The fully codes are available at spikingjelly.clock_driven.examples.conv_fashion_mnist_cuda_lbl. Run this example with the same arguments and devices as those in Clock driven: Use convolutional SNN to identify Fashion-MNIST. The outputs are:

saving net...
saved
epoch=0, t_train=26.745780434459448, t_test=1.4819979975000024, device=cuda:0, dataset_dir=./fmnist, batch_size=128, learning_rate=0.001, T=8, log_dir=./logs2, max_test_accuracy=0.8705, train_times=468
saving net...
saved
epoch=1, t_train=26.087690989486873, t_test=1.502928489819169, device=cuda:0, dataset_dir=./fmnist, batch_size=128, learning_rate=0.001, T=8, log_dir=./logs2, max_test_accuracy=0.8913, train_times=936
saving net...
saved
epoch=2, t_train=26.281963238492608, t_test=1.4901704853400588, device=cuda:0, dataset_dir=./fmnist, batch_size=128, learning_rate=0.001, T=8, log_dir=./logs2, max_test_accuracy=0.8977, train_times=1404
saving net...
saved

...

epoch=96, t_train=26.286096683703363, t_test=1.5033660298213363, device=cuda:0, dataset_dir=./fmnist, batch_size=128, learning_rate=0.001, T=8, log_dir=./logs2, max_test_accuracy=0.9428, train_times=45396
saving net...
saved
epoch=97, t_train=26.185854725539684, t_test=1.4934641849249601, device=cuda:0, dataset_dir=./fmnist, batch_size=128, learning_rate=0.001, T=8, log_dir=./logs2, max_test_accuracy=0.943, train_times=45864
saving net...
saved
epoch=98, t_train=26.256993867456913, t_test=1.5093903196975589, device=cuda:0, dataset_dir=./fmnist, batch_size=128, learning_rate=0.001, T=8, log_dir=./logs2, max_test_accuracy=0.9437, train_times=46332
epoch=99, t_train=26.200945735909045, t_test=1.4959839908406138, device=cuda:0, dataset_dir=./fmnist, batch_size=128, learning_rate=0.001, T=8, log_dir=./logs2, max_test_accuracy=0.9437, train_times=46800

The highest accuracy on test dataset is 94.37%, which is very close to 94.4% in Accelerate with CUDA-Enhanced Neuron and Layer-by-Layer Propagation.
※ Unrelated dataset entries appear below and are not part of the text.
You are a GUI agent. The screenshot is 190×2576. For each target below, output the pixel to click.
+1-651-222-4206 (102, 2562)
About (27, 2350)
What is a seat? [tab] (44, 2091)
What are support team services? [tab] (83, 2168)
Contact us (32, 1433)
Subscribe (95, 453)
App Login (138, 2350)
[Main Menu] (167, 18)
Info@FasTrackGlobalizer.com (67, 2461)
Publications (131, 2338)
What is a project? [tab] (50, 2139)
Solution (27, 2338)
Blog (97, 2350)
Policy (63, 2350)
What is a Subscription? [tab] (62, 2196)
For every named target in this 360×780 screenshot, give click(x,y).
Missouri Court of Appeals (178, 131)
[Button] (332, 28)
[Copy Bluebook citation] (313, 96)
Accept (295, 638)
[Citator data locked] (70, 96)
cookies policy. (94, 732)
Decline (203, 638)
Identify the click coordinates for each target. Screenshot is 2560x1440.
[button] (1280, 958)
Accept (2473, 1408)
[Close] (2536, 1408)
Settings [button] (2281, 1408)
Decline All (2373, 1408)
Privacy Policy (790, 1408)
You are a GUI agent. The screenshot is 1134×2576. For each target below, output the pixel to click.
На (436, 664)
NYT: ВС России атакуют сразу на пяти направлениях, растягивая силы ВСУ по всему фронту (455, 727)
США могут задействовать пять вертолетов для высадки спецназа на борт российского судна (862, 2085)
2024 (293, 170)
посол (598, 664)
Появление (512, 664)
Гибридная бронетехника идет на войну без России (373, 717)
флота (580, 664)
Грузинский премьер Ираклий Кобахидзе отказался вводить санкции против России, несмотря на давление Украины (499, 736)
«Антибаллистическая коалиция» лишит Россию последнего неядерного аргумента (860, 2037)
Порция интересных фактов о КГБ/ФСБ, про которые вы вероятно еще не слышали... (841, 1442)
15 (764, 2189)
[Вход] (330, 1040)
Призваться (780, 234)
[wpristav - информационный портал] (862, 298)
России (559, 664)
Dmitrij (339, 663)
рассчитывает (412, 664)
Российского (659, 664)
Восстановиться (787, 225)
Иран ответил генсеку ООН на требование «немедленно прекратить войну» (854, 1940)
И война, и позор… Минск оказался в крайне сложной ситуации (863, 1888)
The accuracy curves on training batch and test dataset during training are as followed:

../_images/train.svg ../_images/test.svg

In fact, we set an identical seed in both examples, but get a different results, which maybe caused by the numerical errors between CUDA and PyTorch functions. The logs also record the execution time of training and testing. It can be found that the training execution time of the SNN with CUDA-Enhanced neurons and Layer-by-Layer propagation is 64% of the naive PyTorch SNN, and the testing execution time is 58% of the naive PyTorch SNN.